Kost und Logis: Himbeersauermilch

Nr. 9 –

Lebensmitteln nachtrauern

Er hiess Hans und war Bauer. Mit seiner Frau und vier blonden Kindern lebte er in einer Ecke des Thurgaus, die noch nicht von Schweineställen und Obstplantagen verunstaltet war. Dort gab es noch Riegelhäuser, Hochstammbäume, einen alten Weiher. Die Familie bauerte anders als die anderen: nach anthroposophischen Grundsätzen. Das fiel auf. «Da isch kein Puur, da isch en Sauhund», pflegte sein alter Berufskollege vom Nachbarhügel zu sagen.

Was ihn genau störte, weiss ich nicht: Bauer und Bäuerin arbeiteten mindestens so hart wie die anderen in der Umgebung. Sie pflegten ihre Tiere gut und erzogen ihre Kinder streng. Vielleicht lag es nur daran, dass der Bauer halblange Haare hatte. Oder dass er schon Hecken pflanzte, als der Staat sie noch nicht förderte, sondern ausreissen liess.

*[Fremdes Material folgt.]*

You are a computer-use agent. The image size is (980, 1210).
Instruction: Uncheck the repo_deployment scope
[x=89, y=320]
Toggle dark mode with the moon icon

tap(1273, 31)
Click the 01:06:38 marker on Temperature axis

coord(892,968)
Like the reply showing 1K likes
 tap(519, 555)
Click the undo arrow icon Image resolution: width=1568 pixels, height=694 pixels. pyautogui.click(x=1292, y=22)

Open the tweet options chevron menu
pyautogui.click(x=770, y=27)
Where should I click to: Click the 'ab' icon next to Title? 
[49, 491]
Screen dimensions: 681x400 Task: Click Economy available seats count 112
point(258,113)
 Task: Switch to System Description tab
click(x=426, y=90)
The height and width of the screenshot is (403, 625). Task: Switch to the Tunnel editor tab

Oder dass er seine Milch selbst verarbeitete? Auch das war damals noch fast revolutionär. Hans – oder war es seine Frau? – machte Sauermilch. Die beste der Welt. Ich weiss nicht, ob der Himbeersaft, mit dem sie gesüsst war, auch vom Hof kam. Aber egal. Ich kaufte die Sauermilchgläser in rauen Mengen. Nur waren sie leider nicht ganz dicht, weil die Familie keine professionelle Verpackungsanlage hatte. Jedes Mal, wenn ich vergass, sie aufrecht zu transportieren, gab es eine Sauerei im Rucksack.

Irgendwann wollte Hans nicht mehr Bauer sein. Heute würde man wohl sagen, er hatte ein Burn-out. Er verliess die Familie, sie verliess den Hof. Wenigstens die Hecken blieben stehen – der Staat zahlt ja jetzt –, aber natürlich gibt es keine Sauermilch mehr. Ich weiss auch zwanzig Jahre später noch genau, wie sie schmeckte, süss und säuerlich zugleich, grossartig gegen den Durst, wenn es heiss war. Niemand wird sie je wieder genau so herstellen.

Die Sauermilch fiel mir kürzlich ein, als ich im Claro-Laden stand und meine Lieblingsschokolade kaufen wollte. Mascao, angeblich die erste Fairtrade-Schokolade der Welt. Und zwar die beste Sorte, die mit der Cappuccinofüllung. Aber auf dem Ladentisch standen Kostproben von Mascao-Schokoladen mit neuer Verpackung. Auf mein Protestmail schreibt Claro, kaum jemand habe meine Cappuccinoschoggi gekauft, man habe die Mindestproduktionsmenge nicht mehr erreicht. Ich solle doch die neue Kaffeeschoggi versuchen.

Aber die hat keine Füllung mehr, also wird es nie mehr das Gleiche sein. Der Geschmack wird nur noch in meiner Erinnerung existieren, wie der der Sauermilch. Ich werde sie vermissen wie Menschen aus Ostdeutschland ihre DDR-Produkte. Aber die haben mehr Glück als ich: Nudeln, Getränke, Konserven und vieles mehr werden inzwischen wieder nach Originalrezepten hergestellt. Das kann ich von meiner Sauermilch und der besten, aber unpopulären Schoggi nicht erwarten.

Bettina Dyttrich ist WOZ-Redaktorin.